§ **PROBLEM DESCRIPTION**:
The answer must consist of every line in the records below that contains the string "computer".

§ **INFORMATION SUPPLIED**:

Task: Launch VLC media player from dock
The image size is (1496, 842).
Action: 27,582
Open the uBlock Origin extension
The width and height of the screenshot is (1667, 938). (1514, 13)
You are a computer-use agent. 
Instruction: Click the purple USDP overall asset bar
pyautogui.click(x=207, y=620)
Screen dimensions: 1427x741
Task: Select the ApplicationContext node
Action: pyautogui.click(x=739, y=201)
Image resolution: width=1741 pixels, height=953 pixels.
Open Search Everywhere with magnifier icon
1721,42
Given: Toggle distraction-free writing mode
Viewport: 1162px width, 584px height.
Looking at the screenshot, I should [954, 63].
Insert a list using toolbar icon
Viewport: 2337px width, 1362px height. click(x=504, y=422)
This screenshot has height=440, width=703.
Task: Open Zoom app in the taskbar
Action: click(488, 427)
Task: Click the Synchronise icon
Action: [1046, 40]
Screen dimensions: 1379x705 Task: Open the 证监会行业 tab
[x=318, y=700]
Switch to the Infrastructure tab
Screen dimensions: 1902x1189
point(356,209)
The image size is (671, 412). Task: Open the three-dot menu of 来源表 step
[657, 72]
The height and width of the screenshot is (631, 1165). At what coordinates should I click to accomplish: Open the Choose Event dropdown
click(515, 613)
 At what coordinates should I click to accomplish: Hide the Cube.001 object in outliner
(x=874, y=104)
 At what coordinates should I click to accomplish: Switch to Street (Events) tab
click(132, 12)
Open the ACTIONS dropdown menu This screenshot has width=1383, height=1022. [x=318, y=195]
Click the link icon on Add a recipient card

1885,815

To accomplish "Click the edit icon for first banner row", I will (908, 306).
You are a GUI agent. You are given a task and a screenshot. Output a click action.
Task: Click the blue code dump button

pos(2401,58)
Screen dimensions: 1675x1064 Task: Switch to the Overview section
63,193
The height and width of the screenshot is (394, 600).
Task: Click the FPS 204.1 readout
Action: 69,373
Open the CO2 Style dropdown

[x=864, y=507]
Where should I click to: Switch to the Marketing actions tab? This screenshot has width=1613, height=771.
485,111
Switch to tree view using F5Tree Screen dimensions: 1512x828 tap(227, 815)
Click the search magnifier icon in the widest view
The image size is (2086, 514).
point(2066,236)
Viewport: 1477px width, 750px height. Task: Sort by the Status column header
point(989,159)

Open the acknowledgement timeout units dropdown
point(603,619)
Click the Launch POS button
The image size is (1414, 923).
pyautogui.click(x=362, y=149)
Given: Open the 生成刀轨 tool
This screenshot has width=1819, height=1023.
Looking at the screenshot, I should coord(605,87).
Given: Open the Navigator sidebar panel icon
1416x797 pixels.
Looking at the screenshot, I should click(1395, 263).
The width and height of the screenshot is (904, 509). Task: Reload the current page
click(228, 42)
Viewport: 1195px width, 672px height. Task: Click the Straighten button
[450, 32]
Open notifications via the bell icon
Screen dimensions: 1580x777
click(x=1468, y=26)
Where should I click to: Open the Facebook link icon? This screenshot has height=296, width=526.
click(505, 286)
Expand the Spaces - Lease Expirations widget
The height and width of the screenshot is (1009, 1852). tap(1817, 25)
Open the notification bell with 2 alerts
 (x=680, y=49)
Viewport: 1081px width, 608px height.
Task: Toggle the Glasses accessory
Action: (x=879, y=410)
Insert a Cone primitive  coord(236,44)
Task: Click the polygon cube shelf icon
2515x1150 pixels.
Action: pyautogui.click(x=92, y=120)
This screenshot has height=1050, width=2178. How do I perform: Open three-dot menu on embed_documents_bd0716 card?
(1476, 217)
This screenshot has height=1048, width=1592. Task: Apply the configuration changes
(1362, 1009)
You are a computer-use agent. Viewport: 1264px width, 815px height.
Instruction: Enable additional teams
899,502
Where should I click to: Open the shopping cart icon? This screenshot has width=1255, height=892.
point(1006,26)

§ **REPLY TO THE EXERCISE**:
You are a computer-use agent. 
You are a computer-use agent. Viewport: 1264px width, 815px height.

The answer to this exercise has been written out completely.